(Saved data entries)
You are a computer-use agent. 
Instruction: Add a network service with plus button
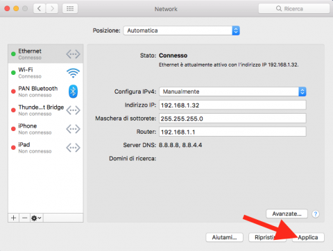14,218
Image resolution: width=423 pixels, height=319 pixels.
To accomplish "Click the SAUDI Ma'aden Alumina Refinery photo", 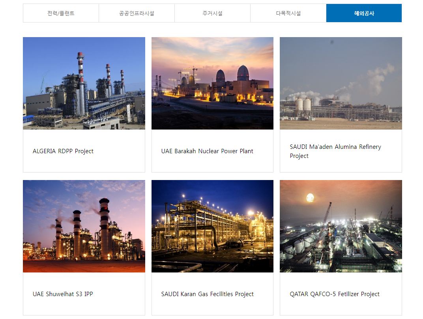I will click(x=341, y=83).
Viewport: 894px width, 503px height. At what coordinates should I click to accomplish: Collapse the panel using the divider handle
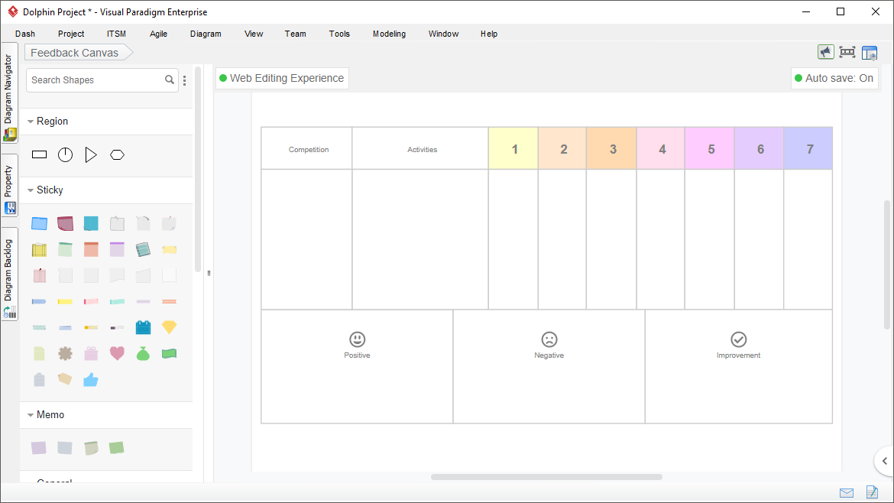208,273
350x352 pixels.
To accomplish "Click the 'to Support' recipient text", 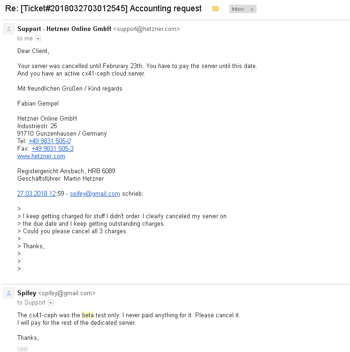I will coord(31,303).
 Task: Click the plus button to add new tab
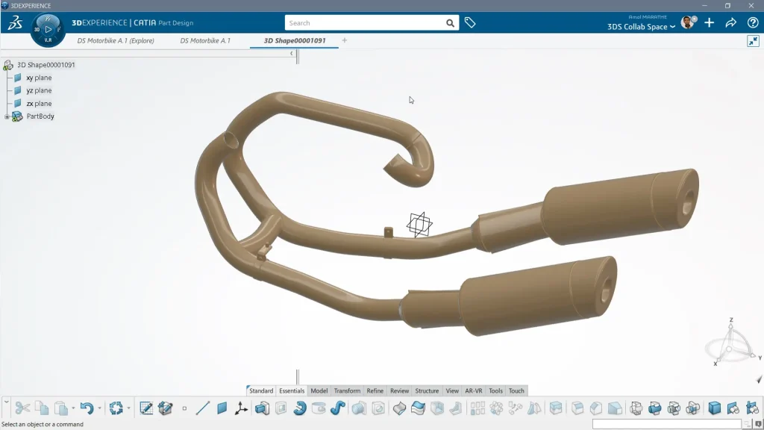[x=345, y=40]
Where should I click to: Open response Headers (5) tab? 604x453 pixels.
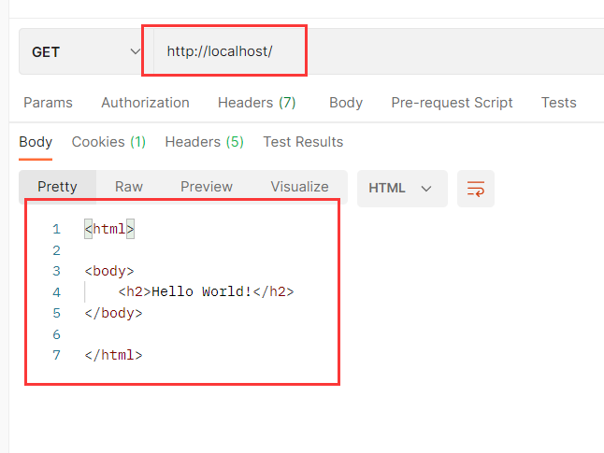point(204,142)
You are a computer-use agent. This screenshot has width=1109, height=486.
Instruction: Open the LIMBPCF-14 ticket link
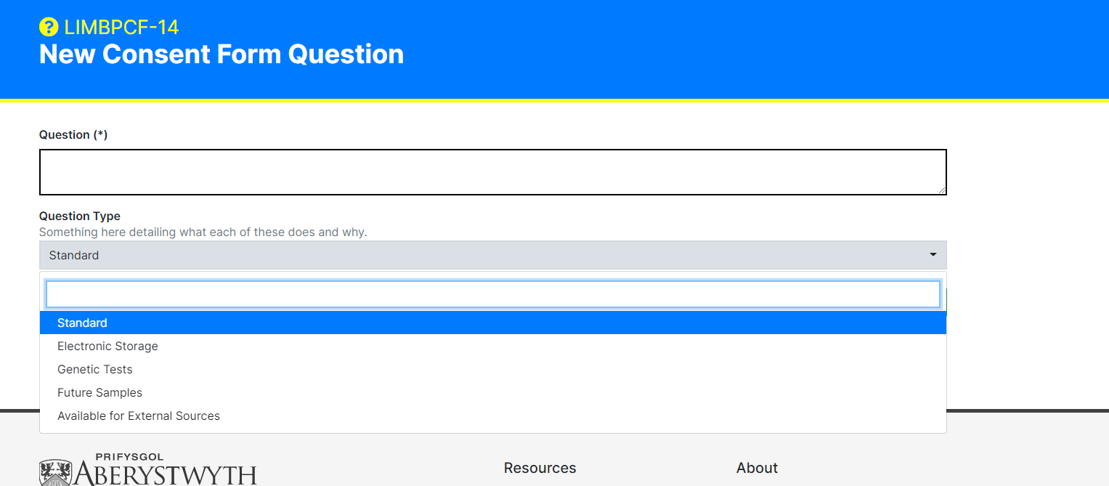121,27
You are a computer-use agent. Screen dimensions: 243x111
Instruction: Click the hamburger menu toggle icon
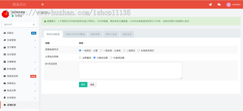pos(43,5)
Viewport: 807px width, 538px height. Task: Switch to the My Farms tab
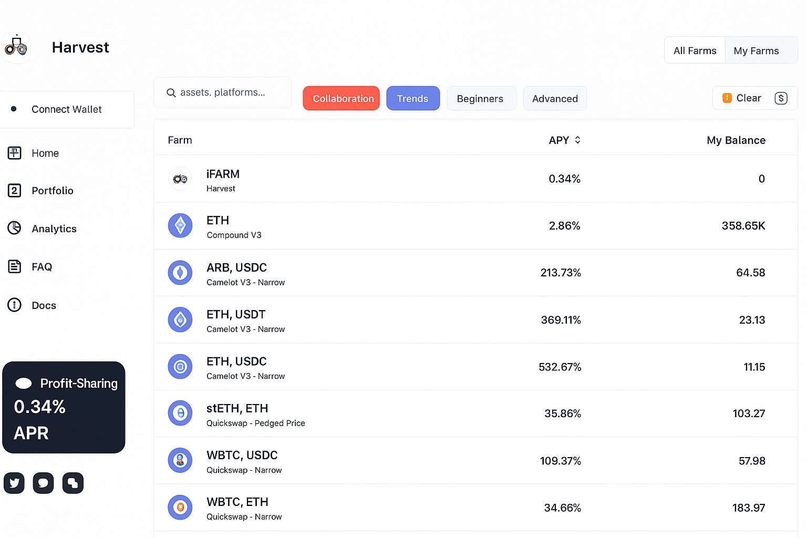tap(757, 50)
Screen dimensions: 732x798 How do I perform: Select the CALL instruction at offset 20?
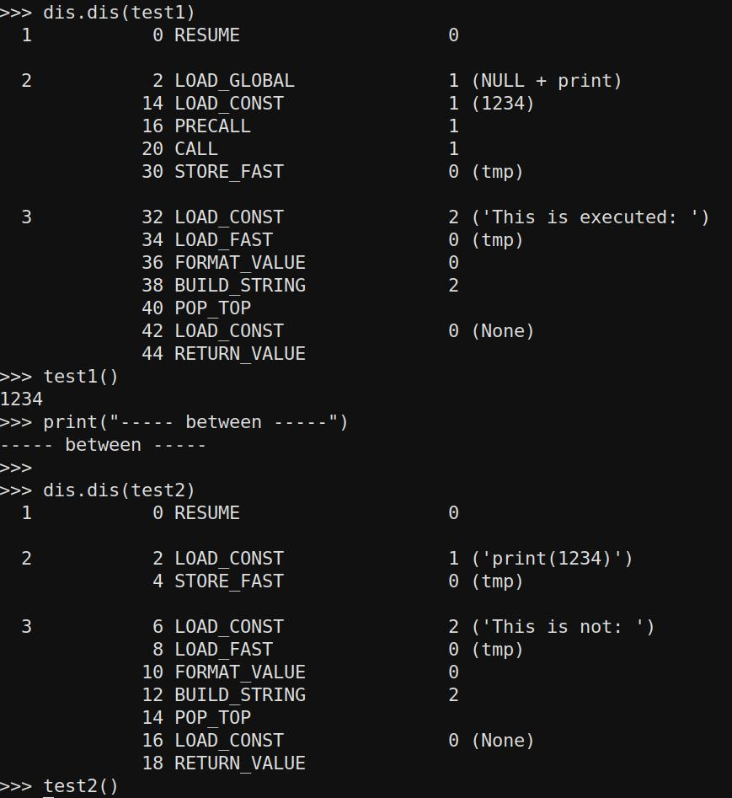pos(195,149)
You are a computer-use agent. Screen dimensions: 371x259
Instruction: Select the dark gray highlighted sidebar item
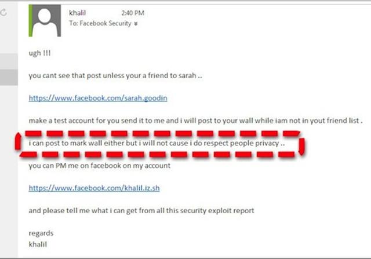click(x=9, y=77)
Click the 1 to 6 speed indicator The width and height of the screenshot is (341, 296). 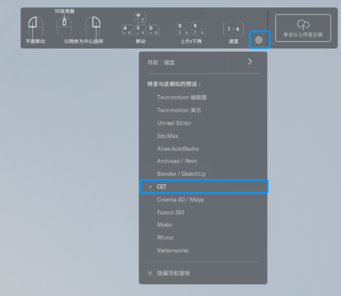click(x=233, y=29)
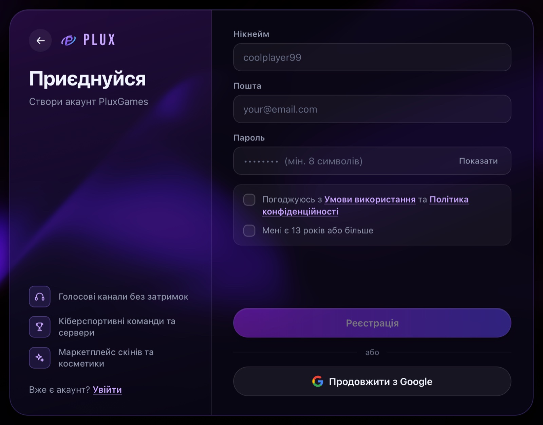Click the back arrow icon
Screen dimensions: 543x425
(x=40, y=40)
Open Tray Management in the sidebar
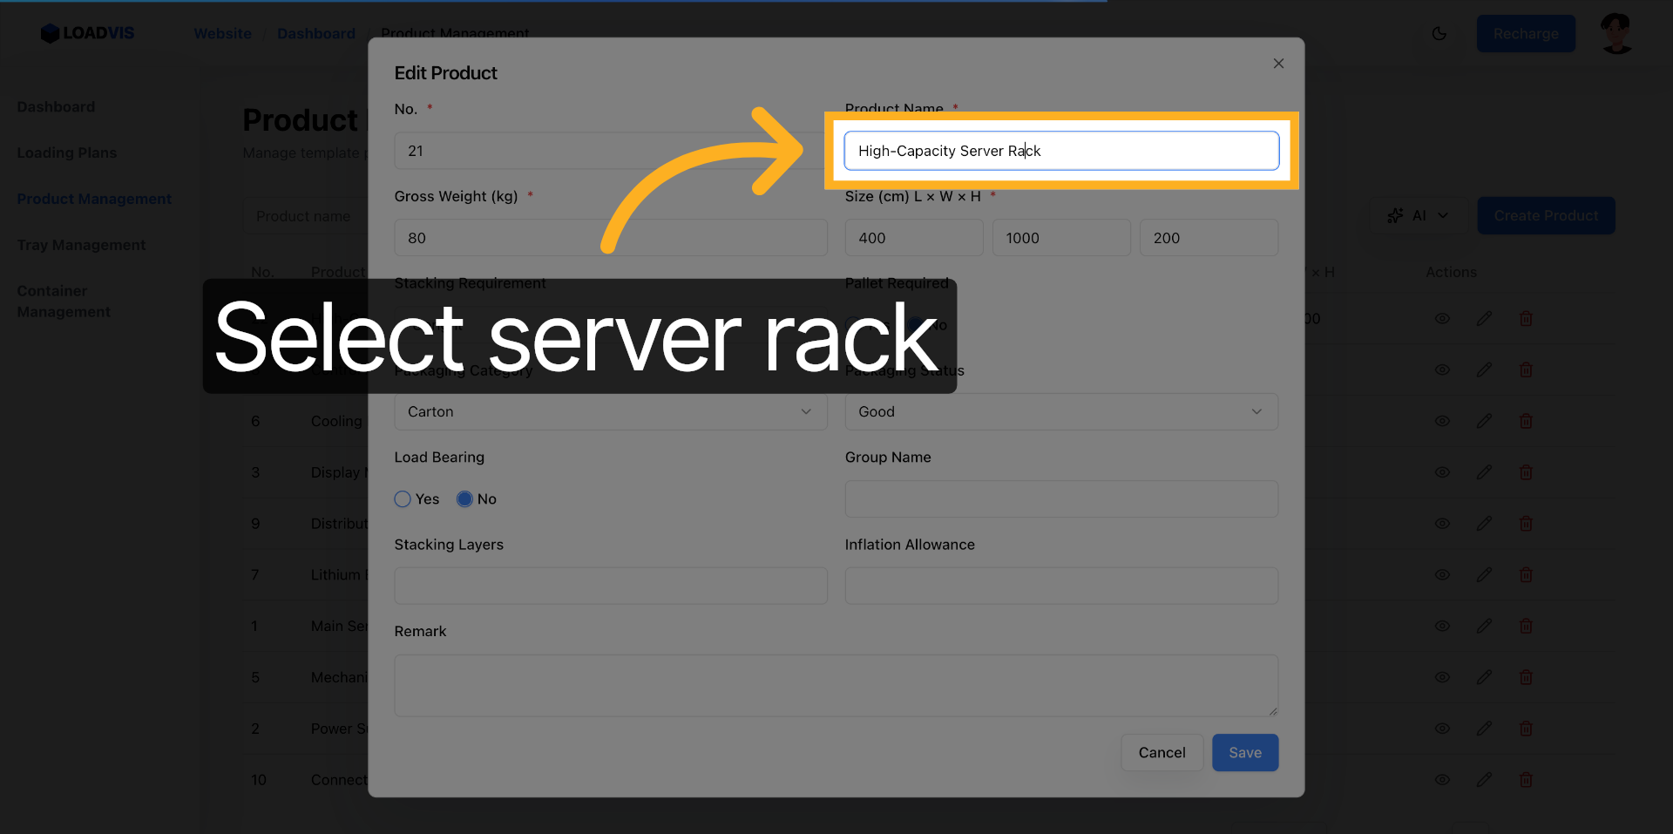This screenshot has width=1673, height=834. pyautogui.click(x=81, y=245)
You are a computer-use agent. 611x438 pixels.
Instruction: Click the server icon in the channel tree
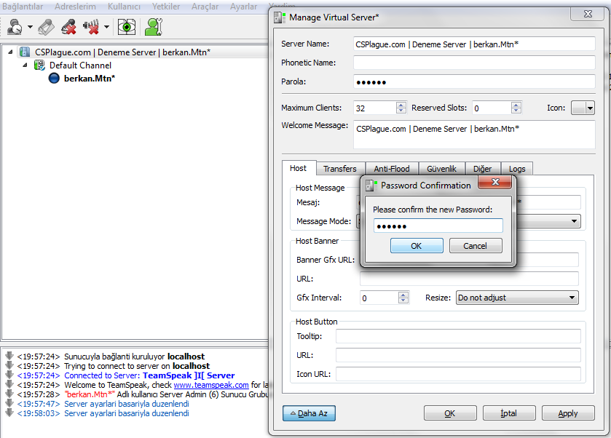click(x=25, y=52)
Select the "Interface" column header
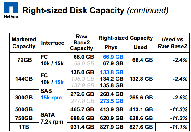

▶ _Task brief_: Restate word for word the lines running from the one with "Instruction: Click the server" to the end of the entries; pictures are to be left out.

▶ _Solved problem_:
Instruction: Click the server icon in the channel tree
click(x=25, y=52)
Select the "Interface" column header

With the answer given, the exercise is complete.